Sondaggi ed exit poll sono stati smentiti: alle elezioni danesi il blocco rosso, formato dai partiti della sinistra, ha ottenuto la maggioranza per un seggio: 90 su 179. I Socialdemocratici, la formazione principale dell’alleanza, hanno ottenuto il 27 per cento dei voti e il miglior risultato degli ultimi 20 anni.

Ma nonostante la vittoria a sorpresa, che consentirebbe alla prima ministra uscente Mette Frederiksen di proseguire con il suo governo, la leader socialdemocratica ha confermato le sue dimissioni, annunciando che intende formare un nuovo governo di grande coalizione che guardi a centristi e liberali.

Sinistra divisa?

La decisione di Frederiksen non è una sorpresa visto che le elezioni anticipate di ieri sono state indette proprio su pressione dei suoi alleati di sinistra, che avevano minacciato di toglierle l’appoggio esterno necessario affinché il suo monocolore socialdemocratico mantenesse la maggioranza.

Convocando le elezioni anticipate lo scorso 5 ottobre, Frederiksen aveva annunciato la sua intenzione di formare un governo di grande coalizione, il primo dal 1978. Il motivo ufficiale, ha spiegato, era che la crisi del Covid e la guerra in Ucraina avevano mostrato un crescente bisogno di un governo unitario, con tutte le forze moderate.

Ma la ragione sospettata da molti è che Frederiksen, che su diritti e immigrazione ha spostato molto a destra i socialdemocratici, si troverebbe più a suo agio a governare con centristi e conservatori che con i verdi e la sinistra.

I risultati

Se i socialdemocratici hanno fatto un risultato storico, i loro rivali sono a pezzi.

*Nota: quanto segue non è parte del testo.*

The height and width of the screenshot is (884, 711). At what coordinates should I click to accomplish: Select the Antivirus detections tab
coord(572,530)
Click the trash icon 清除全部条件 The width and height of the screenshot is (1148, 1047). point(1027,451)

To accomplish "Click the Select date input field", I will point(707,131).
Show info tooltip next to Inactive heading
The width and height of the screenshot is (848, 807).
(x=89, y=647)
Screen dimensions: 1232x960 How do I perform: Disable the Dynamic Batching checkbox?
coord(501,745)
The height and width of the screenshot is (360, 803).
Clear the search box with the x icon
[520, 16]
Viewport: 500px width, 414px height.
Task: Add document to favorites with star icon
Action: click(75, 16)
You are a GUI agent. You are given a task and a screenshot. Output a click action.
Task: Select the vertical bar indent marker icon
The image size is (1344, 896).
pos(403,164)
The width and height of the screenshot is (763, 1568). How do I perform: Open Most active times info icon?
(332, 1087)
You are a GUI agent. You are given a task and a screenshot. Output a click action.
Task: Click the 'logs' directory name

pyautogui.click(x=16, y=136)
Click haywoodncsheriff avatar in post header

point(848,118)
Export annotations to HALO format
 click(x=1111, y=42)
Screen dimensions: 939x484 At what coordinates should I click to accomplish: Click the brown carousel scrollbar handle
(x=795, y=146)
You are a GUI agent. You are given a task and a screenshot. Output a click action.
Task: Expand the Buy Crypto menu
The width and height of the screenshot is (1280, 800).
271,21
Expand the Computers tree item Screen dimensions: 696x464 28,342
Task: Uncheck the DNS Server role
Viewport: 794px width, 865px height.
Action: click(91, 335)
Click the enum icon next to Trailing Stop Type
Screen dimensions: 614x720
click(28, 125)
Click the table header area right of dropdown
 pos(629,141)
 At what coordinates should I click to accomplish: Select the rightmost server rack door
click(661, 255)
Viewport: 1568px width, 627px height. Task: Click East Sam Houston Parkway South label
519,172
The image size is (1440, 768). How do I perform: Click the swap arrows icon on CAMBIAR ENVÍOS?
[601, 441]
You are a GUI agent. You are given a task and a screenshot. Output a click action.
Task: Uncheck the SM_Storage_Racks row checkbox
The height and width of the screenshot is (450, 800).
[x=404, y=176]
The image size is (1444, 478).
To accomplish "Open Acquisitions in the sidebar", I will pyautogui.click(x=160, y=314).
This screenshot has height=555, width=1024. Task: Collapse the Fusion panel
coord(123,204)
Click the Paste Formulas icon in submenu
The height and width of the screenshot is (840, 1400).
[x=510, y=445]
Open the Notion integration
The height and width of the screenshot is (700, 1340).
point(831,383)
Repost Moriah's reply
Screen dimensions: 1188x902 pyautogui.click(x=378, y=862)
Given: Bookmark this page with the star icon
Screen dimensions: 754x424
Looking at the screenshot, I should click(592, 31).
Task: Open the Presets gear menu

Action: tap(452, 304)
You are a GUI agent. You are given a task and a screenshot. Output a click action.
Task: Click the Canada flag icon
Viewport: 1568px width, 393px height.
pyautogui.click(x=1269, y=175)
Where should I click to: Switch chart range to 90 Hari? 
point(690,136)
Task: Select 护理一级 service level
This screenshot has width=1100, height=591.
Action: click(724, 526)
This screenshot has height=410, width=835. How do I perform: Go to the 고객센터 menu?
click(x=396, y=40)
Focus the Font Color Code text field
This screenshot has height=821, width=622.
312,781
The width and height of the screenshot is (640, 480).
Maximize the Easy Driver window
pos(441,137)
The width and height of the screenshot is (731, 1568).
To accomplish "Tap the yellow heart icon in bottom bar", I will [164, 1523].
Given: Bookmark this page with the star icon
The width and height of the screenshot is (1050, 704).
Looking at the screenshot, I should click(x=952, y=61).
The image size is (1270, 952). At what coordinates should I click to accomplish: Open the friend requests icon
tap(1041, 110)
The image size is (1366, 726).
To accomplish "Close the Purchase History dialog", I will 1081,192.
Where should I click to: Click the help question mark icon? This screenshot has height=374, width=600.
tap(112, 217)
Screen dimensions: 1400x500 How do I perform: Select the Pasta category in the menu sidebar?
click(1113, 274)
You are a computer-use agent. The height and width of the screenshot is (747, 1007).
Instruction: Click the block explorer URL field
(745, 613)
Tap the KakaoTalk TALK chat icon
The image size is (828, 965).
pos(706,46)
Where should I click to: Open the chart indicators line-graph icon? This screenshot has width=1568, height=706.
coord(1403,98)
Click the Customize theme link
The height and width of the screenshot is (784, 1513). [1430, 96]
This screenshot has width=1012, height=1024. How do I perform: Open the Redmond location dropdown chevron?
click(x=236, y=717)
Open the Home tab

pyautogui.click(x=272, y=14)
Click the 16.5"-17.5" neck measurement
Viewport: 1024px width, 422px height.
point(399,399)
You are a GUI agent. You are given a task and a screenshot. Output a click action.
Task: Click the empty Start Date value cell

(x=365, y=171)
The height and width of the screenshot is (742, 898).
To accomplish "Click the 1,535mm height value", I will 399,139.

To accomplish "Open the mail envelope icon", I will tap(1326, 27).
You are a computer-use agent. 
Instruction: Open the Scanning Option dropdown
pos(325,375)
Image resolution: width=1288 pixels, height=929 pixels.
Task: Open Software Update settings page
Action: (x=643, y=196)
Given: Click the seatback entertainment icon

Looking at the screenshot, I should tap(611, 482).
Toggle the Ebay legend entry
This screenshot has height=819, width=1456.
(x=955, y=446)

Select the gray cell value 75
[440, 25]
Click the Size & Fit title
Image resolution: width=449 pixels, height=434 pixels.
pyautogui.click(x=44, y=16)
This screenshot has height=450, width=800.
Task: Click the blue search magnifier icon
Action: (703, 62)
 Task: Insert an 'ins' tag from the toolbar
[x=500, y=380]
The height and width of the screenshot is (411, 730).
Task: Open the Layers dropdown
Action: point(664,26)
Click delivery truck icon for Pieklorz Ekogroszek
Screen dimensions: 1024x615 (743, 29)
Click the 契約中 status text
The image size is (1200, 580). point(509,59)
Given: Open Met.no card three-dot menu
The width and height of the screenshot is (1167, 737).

I liberali di Venstre hanno quasi dimezzato i loro voti, passando da 43 a 23 seggi, prosciugati dai Moderati di Lars Rasmussen, ex leader liberali di recente fuoriuscito, la cui speranza di diventare il kingmaker della formazione del governo è stata delusa dall’ottimo risultato della sua avversaria Frederiksen. Sono andati male anche i tre principali partiti a sinistra dei socialdemocratici, ma il calo dei voti è stato compensato dalla leggera crescita dei socialdemocratici. 

Ha invece rischiato di scomparire la storica destra radicale del Partito del popolo danese, che ha superato di un soffio la soglia di sbarramento. Ma i suoi voti sono andati a due formazioni altrettanto populiste: la Nuova destra, arrivata a più di 3 punti percentuali, e i nuovi Danesi democratici, balzati da zero a 8 punti e diventati così il quinto partito del paese.